You definitely missed the point. There's no real context here besides the race of the people. The biased answers reflect stereotypes and prejudices, not facts..
Deducing behaviors of a person from stats (without even being given the demographic context) is definitely a biased view, and not the "correct" answer I'd expect from an LLM. I'd even argue that it's not a question of ideology in some of the case, but rather universal biases.
"Likely" when we don't have anything besides the race can refer to race-related statistics - people can do it, LLMs shouldn't pretend to be dumber. Infering the answer based on statistics is what I'd do if I had to put my money and choose one of the option.
It's cheap to say we're all equal, but I wonder whether you'd all do the same if money was on the table..
If I was presented with logic puzzles in which I had to choose A, B or "unknown" with the puzzle providing basic demographic information on A or B and nothing pertaining to the actual question, I'd be quite happy collecting my winnings betting on "unknown" being the answer my interlocutors expected every single time...
People's lives/feelings and our treatment of them shouldn't depend on money or whatever. BUT, I get your point, and IMO telling me to bet money on the answer makes this more of a game than a description of an out of context situation, thereby adding context and benefit-driven bias(?) into my thought process before answering
LLMs aren't ingesting racial crime statistics, they're ingesting language.
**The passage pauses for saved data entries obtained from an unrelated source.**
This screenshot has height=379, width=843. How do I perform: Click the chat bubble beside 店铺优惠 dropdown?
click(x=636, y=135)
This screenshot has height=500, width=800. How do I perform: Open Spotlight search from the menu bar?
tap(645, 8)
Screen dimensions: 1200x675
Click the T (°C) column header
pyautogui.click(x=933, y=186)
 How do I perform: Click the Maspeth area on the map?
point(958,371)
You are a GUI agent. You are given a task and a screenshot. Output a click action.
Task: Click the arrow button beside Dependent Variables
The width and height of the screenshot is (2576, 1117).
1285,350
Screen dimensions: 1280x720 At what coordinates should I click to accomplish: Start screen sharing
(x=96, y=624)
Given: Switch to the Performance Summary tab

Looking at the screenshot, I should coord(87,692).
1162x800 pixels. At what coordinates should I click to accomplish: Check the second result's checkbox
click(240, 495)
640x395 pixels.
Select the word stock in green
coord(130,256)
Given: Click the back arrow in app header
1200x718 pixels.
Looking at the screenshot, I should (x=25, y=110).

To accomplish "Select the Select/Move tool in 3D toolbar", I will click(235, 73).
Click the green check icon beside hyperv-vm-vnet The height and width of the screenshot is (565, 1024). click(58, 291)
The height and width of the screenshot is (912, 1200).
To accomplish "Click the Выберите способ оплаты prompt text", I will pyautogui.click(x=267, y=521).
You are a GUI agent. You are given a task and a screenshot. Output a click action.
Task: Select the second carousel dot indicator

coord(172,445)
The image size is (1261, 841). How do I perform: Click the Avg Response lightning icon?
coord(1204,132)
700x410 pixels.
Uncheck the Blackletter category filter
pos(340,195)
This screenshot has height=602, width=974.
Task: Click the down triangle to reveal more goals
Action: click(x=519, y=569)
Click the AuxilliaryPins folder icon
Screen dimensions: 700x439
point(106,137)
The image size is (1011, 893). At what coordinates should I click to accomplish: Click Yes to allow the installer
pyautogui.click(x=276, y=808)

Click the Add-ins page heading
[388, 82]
The biases LLMs pick up are based on how often a thing is said, not how often a thing is done. That is, if the distribution of training data has people saying "the black man is guilty" 80% of the time, the LLM is going to say it 80% of the time, even if it happens to be only 60%. Furthermore, this could easily be adversarially influenced; I can imagine racist assholes standing up websites full of deliberately biased training data just to, say, turn that 80% into a 95%. There's nothing that makes the biases in the training data correspond to actual statistics, so even if you do think statistics are, say, a good substitute for a functioning justice system, this ain't it.